Inclusions in steel: micro–macro modelling approach to analyse the effects of inclusions on the properties of steel

• Published in: International journal of advanced manufacturing technology Vol. 77; no. 1-4; pp. 565 - 572
• Main Authors: Gupta, Akash, Goyal, Sharad, Padmanabhan, K. A., Singh, A. K.
• Format: Journal Article
• Language: English
• Published: London Springer London 01.03.2015; Springer Nature B.V
• Subjects: CAE) and Design; Computer simulation; Computer-Aided Engineering (CAD; Constitutive equations; Constitutive relationships; Engineering; Evolution; Finite element method; Forming; Hot rolling; Inclusions; Industrial and Production Engineering; Mathematical models; Mechanical Engineering; Mechanical properties; Media Management; Metal sheets; Modelling; Original Article; Parameter identification; Process parameters; Solidification; Two dimensional models; Workability; Constitutive equation; Mathematical modelling; Inclusion; Steel; Micro–macro modelling
• ISSN: 0268-3768; 1433-3015
• DOI: 10.1007/s00170-014-6464-5

The performance requirements of steel sheets are becoming increasingly stringent.

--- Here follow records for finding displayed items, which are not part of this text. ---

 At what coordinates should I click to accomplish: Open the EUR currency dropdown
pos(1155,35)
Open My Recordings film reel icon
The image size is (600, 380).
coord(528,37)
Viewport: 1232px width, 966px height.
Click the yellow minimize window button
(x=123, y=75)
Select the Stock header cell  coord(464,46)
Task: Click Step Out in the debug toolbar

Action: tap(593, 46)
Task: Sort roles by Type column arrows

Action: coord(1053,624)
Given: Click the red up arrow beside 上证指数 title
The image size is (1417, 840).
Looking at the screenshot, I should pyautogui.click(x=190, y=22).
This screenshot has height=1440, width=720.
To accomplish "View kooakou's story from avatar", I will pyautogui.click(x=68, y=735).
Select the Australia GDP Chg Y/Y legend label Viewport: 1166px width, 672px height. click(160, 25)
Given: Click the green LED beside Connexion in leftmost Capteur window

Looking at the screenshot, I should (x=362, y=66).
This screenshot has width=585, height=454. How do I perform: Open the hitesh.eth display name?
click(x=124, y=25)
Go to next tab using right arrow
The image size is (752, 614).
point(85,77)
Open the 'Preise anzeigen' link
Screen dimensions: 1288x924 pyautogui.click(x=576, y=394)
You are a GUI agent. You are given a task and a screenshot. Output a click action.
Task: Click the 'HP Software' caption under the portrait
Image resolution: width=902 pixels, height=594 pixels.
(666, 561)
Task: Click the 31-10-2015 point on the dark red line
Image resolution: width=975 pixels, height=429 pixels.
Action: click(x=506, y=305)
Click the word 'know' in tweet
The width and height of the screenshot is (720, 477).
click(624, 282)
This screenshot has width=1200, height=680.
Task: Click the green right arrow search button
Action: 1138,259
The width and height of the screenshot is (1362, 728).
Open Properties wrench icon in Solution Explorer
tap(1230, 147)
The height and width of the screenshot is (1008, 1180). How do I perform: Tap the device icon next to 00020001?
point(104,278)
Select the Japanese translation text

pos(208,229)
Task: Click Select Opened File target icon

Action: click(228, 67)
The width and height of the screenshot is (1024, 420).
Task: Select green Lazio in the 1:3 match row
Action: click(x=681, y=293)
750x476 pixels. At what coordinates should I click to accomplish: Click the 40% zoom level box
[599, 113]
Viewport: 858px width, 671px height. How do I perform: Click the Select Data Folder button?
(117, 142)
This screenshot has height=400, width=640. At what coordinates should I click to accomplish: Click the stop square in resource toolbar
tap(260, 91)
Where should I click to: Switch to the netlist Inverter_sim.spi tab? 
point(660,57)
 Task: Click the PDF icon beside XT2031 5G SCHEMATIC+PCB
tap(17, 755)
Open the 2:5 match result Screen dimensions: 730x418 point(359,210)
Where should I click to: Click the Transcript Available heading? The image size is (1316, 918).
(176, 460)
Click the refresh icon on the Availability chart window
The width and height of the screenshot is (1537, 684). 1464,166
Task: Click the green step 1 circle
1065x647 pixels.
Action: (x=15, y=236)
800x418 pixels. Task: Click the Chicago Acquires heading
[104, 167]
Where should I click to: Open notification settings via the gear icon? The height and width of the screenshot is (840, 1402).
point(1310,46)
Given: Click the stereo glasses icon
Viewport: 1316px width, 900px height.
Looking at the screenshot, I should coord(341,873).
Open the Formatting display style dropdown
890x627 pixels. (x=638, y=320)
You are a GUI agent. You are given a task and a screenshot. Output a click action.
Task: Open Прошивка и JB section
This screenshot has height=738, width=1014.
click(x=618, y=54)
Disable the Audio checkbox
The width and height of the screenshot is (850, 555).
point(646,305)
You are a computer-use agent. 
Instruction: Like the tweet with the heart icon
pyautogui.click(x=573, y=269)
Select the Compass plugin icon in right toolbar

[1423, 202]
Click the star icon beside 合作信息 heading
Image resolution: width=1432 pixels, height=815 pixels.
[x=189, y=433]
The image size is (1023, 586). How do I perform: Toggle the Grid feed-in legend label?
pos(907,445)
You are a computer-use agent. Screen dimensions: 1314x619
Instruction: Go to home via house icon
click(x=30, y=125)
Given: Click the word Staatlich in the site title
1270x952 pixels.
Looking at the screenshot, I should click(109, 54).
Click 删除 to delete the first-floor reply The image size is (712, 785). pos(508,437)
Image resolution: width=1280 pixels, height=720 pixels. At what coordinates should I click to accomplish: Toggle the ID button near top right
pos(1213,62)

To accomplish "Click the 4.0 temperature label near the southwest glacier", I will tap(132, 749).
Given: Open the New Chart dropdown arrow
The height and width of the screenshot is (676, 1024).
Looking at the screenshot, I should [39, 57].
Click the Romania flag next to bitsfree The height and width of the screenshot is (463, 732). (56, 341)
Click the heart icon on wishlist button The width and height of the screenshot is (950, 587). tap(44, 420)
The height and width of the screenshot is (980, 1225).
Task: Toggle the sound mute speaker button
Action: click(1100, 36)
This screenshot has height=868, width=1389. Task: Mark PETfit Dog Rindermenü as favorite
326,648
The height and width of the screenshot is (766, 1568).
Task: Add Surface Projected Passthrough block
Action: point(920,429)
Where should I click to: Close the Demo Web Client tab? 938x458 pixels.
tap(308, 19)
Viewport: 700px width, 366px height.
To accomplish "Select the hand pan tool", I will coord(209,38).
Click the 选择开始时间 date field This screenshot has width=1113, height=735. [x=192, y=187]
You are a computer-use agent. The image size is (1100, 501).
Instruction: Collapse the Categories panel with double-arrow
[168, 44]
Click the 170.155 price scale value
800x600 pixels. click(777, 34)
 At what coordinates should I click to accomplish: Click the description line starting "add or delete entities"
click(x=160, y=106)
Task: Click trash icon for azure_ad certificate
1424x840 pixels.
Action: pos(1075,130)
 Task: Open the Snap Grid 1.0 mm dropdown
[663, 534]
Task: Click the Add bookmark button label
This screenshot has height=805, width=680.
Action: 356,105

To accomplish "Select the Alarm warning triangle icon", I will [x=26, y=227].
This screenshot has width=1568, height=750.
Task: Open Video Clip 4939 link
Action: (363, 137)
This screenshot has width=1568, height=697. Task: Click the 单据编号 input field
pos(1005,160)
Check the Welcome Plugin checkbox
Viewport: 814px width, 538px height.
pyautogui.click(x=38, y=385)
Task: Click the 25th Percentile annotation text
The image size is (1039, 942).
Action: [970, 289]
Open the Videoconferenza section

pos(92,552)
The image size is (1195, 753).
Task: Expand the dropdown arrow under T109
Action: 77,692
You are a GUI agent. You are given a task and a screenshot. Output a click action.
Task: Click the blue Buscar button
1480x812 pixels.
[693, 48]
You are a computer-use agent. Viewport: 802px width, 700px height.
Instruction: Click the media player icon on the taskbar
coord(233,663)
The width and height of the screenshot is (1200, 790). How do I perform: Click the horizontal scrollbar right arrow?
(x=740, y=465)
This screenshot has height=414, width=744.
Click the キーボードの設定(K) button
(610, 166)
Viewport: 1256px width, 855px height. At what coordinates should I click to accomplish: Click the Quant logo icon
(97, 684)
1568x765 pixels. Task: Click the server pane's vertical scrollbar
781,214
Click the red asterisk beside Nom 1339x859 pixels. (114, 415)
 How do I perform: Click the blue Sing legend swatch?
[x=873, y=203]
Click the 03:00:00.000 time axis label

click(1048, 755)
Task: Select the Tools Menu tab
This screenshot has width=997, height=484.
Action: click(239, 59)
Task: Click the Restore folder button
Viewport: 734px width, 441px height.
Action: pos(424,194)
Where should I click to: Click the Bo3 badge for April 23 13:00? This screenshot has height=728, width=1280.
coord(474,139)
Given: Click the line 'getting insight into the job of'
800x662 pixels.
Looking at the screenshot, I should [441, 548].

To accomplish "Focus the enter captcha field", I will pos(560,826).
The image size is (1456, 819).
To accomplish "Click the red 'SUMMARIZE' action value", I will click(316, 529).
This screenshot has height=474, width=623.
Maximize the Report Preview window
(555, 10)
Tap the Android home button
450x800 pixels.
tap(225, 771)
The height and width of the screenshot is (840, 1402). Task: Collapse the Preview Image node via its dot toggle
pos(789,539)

Inclusions present as non-metallic phases affect the mechanical properties and workability in the down-stream processes of the sheet production adversely. By knowing how the inclusions affect the properties, suitable process parameters can be identified to avoid the defects formation during the forming operations. A very small size of the inclusions necessitates their behavioural study at the micro-scale. This requires a micro–macro modelling approach to identify the effects of the inclusions on forming operations such as hot rolling. In this work, a comprehensive micro–macro model is presented to quantify the effects of the inclusions and their characteristics on the properties of steel during solidification and forming. A micro-model developed using 2-D Finite Element Method is used to study void formation and its evolution at the inclusion/matrix interface (interfacial damage) and stress evolution in and around the inclusions. The model is then employed to study the effects of inclusion properties (hard/soft), its size and shape on the properties of the steel matrix. The constitutive equation for the macro-scale simulation of hot rolling is updated based on the findings of the micro-model. The modified constitutive equation at the macro-scale will allow the choice of a suitable process-parameters regime that will avoid failure during hot rolling and also lead to improved final properties in steel containing inclusions.